Telematics technology is quickly becoming commoditized. At wholesale, telematics devices currently cost about $85 and retail for about $150, but those costs would ratchet down considerably as consumer demand rises and carriers make the service more widely available, and several companies are doing exactly that. Progressive is making the technology available to non-customers, for example, and wireless carrier Sprint is offering a three-month Jump Start UBI Trial Program that would enable all insurance carriers to evaluate the ROI of Integrated Insurance Solutions from Sprint.

“There’s a confluence of market forces driving this that are unstoppable,” says John Lucker, principal, Deloitte Consulting LLP. “You have an industry that has been pushing price, price, price, price, as the message to consumers. But now you have a way to tie price to driving behavior. And beyond that, you have the opportunity to enhance service as a point of differentiation.”

When a policyholder gets into an automobile accident, the burdens associated with that claim fall on the policyholder, Packard explains. That user experience could lead to a more robust relationship with customers at the moment of truth, which is when an accident takes place, he adds.

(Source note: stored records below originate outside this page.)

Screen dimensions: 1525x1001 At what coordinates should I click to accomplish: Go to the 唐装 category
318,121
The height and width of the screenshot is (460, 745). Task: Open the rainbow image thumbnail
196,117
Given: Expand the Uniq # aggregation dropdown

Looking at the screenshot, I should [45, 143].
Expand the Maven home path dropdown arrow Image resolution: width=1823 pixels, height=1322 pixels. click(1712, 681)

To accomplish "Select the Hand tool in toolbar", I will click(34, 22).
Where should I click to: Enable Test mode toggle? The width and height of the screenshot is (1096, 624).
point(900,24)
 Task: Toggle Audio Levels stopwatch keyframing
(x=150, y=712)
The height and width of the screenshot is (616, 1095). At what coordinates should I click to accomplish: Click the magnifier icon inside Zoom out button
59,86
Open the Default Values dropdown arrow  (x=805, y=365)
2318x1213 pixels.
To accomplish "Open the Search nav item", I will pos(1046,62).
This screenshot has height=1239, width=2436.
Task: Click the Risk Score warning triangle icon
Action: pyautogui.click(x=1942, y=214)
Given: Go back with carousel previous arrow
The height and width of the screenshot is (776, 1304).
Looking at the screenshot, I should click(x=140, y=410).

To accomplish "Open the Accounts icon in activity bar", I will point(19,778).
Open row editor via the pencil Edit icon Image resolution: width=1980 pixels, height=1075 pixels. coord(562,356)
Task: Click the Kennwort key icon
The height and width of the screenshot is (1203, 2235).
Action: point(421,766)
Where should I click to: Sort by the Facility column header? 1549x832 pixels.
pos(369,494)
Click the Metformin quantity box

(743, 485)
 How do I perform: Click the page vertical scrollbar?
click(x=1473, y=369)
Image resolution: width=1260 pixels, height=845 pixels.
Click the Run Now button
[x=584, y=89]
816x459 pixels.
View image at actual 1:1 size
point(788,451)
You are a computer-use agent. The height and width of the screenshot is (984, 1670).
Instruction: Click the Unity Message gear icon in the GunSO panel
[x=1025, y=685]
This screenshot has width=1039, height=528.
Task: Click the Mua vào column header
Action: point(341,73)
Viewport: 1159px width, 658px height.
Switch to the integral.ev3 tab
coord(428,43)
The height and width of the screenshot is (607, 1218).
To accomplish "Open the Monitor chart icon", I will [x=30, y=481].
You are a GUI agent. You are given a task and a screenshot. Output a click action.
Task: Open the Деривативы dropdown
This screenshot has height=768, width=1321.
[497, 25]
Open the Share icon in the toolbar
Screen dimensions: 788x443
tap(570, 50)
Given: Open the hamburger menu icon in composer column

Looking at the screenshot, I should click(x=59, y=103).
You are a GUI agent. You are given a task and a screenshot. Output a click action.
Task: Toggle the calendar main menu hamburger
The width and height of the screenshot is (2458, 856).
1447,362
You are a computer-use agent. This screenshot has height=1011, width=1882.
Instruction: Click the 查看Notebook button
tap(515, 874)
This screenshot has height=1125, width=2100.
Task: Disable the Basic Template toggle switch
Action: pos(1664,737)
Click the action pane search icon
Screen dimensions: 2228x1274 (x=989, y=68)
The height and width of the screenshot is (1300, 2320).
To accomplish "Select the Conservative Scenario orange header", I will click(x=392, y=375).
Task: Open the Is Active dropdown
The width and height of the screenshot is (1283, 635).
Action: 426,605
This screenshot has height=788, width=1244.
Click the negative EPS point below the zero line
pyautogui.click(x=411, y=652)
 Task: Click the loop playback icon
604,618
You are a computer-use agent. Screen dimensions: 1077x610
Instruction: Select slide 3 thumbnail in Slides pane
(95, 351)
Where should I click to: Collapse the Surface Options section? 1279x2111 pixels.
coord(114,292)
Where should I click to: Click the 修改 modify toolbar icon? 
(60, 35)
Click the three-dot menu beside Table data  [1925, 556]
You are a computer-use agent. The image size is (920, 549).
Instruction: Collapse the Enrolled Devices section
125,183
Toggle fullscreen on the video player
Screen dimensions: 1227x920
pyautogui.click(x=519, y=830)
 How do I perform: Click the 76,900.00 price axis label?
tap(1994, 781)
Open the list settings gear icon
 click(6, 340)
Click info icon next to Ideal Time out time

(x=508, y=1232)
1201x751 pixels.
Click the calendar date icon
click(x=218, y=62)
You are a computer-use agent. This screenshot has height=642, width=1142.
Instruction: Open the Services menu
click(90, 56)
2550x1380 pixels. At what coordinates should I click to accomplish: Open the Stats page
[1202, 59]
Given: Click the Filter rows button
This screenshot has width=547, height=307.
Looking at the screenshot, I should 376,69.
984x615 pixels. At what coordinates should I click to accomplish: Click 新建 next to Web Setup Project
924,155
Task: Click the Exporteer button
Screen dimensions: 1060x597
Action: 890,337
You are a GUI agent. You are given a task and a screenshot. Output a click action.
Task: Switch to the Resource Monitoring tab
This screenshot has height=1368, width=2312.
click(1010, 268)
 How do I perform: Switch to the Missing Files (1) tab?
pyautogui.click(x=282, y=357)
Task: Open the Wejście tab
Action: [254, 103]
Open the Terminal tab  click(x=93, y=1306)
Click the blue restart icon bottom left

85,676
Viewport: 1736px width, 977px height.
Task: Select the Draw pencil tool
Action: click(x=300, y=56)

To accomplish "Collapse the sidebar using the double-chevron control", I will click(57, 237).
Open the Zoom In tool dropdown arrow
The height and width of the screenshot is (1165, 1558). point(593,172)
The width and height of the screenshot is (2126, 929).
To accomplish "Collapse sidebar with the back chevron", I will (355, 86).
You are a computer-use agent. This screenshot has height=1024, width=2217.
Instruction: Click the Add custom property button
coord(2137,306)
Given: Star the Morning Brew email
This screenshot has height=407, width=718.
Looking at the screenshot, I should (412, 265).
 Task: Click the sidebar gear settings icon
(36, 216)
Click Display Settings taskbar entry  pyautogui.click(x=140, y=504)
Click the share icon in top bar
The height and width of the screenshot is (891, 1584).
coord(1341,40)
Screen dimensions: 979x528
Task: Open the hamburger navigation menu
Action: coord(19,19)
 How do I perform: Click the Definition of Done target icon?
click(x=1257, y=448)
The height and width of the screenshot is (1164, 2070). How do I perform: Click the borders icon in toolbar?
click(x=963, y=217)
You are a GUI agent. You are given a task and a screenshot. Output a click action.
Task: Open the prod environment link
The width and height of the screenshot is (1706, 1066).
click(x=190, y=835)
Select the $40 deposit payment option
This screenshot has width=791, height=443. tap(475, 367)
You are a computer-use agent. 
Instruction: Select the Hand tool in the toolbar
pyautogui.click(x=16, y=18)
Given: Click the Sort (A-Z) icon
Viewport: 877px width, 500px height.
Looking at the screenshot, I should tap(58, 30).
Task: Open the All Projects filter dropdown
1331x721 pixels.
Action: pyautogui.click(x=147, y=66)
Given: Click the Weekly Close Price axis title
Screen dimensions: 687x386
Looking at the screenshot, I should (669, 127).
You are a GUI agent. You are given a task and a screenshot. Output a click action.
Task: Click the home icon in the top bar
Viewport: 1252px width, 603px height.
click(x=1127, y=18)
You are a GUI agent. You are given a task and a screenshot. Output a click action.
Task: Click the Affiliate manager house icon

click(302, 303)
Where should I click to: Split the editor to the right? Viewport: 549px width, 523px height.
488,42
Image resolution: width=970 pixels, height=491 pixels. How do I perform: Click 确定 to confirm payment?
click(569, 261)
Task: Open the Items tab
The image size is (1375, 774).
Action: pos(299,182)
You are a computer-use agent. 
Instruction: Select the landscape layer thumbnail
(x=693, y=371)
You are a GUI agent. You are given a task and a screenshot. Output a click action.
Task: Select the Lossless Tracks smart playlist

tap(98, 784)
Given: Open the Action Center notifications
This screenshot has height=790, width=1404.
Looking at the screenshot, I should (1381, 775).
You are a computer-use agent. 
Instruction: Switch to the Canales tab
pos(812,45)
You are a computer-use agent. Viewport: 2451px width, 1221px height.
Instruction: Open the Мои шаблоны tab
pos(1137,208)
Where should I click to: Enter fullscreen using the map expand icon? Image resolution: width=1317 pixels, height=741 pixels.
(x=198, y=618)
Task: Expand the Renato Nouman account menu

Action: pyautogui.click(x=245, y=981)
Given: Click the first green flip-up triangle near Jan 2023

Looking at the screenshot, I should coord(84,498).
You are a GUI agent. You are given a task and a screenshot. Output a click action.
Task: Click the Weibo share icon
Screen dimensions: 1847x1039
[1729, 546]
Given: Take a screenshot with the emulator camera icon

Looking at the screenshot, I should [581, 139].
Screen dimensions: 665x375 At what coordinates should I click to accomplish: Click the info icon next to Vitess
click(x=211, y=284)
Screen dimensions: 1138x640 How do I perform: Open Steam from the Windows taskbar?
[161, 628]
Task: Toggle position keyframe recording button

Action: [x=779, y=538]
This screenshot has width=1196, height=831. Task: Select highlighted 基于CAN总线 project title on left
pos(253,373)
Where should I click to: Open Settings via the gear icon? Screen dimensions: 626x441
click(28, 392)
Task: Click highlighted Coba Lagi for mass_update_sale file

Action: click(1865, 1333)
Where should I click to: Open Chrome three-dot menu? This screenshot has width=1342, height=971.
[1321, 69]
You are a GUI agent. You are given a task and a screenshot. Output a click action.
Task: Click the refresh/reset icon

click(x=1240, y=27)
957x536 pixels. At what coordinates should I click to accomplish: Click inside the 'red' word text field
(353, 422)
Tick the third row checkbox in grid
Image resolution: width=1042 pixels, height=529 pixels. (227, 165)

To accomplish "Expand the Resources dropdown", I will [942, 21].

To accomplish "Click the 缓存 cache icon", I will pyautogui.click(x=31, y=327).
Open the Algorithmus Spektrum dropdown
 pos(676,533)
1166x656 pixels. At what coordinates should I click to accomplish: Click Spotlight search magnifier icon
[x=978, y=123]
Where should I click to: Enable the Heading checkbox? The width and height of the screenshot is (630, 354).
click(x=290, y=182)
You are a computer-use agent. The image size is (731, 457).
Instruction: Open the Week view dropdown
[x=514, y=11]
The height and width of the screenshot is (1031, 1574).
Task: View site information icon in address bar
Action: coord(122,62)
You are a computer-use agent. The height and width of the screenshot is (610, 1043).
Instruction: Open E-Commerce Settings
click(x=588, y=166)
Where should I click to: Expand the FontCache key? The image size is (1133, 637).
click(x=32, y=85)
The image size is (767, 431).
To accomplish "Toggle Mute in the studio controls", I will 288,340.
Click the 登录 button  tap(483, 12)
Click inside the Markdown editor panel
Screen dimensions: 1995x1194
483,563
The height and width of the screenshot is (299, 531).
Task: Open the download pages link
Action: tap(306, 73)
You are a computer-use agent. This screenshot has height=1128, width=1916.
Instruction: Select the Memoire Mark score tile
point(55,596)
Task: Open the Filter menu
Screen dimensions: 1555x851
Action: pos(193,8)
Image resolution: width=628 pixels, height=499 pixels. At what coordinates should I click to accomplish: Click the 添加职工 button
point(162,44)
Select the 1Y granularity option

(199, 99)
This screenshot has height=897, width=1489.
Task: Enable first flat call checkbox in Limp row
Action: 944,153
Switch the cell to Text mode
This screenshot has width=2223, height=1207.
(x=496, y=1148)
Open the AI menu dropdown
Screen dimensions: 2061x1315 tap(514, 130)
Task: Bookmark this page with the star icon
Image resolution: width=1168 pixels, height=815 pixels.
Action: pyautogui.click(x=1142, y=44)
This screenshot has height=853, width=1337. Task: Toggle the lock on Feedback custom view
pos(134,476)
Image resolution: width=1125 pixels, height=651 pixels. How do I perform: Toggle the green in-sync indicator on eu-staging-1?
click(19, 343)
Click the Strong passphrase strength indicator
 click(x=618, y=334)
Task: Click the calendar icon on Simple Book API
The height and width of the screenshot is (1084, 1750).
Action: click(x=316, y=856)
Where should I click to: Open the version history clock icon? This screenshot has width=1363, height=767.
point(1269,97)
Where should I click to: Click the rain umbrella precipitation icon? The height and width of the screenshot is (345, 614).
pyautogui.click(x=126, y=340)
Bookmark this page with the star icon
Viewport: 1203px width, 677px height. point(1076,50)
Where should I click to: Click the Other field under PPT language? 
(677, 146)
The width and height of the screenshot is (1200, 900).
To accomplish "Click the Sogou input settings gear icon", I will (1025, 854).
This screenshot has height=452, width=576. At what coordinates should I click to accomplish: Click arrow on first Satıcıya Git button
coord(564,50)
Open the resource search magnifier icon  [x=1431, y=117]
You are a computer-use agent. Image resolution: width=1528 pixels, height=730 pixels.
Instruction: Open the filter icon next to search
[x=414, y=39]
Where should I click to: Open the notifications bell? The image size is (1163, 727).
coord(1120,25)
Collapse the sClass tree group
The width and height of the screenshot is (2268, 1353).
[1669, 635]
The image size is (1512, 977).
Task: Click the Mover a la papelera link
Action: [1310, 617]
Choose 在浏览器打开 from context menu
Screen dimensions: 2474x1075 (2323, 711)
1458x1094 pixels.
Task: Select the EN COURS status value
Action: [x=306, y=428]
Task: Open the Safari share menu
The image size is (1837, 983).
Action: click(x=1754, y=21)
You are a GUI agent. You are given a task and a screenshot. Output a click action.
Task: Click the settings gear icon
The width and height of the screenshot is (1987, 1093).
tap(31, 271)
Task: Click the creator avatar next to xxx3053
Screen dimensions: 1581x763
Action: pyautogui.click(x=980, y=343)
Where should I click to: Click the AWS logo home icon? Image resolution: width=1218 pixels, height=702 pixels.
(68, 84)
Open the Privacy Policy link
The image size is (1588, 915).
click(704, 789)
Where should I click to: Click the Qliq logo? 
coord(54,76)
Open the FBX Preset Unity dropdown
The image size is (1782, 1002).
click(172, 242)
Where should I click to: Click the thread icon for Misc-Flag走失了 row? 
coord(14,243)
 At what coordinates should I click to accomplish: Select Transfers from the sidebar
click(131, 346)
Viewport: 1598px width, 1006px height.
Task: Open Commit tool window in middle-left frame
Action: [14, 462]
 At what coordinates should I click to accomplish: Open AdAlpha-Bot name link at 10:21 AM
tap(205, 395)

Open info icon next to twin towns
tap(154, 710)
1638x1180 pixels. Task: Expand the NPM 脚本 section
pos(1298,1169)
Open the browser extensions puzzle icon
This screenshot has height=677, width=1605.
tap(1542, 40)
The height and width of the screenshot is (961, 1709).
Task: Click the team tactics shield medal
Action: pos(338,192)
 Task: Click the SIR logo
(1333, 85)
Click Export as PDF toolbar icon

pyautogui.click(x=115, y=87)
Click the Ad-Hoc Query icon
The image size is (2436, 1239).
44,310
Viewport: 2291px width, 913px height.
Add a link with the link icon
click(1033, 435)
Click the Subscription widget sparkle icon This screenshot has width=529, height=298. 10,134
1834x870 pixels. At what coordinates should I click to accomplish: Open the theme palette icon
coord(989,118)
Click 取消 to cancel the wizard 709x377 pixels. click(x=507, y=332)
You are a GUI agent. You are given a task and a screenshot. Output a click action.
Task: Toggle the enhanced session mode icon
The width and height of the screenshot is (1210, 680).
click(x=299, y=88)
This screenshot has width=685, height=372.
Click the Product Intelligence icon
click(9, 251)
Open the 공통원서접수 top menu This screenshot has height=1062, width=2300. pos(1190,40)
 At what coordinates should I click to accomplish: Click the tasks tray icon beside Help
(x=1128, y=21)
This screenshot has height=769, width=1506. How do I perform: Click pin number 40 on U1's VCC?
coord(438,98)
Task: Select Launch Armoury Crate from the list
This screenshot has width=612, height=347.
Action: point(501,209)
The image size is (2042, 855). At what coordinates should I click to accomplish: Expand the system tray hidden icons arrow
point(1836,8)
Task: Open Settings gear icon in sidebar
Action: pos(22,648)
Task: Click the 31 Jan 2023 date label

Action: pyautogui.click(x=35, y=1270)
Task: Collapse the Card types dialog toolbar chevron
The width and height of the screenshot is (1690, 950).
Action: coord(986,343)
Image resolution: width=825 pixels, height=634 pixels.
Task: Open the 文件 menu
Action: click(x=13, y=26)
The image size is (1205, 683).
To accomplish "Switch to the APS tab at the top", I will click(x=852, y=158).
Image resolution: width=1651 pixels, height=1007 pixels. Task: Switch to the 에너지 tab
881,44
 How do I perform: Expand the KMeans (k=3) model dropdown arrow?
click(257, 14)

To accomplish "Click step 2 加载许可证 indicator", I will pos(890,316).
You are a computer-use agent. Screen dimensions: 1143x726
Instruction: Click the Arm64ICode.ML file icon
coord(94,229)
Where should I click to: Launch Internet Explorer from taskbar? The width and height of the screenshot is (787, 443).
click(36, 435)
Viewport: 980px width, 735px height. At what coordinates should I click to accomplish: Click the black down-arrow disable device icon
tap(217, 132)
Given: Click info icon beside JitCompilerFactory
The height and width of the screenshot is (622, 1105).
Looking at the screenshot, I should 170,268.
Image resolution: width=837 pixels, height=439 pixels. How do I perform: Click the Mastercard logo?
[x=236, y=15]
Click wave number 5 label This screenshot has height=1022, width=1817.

“They need to notify emergency services, they need to get the car towed, find out where to take the vehicle for repairs, get the estimates, and on and on. In a telematics environment, that could change significantly because when the accident occurs, it could immediately send a signal to the insurance company that dispatches the emergency services, contacts the driver of the insured vehicle to determine if they need medical treatment, immediately notify the claims adjuster. You could set up a new claim file automatically. It would have the policy information available to match up with the telematics data. And therefore the process would be largely transformed.”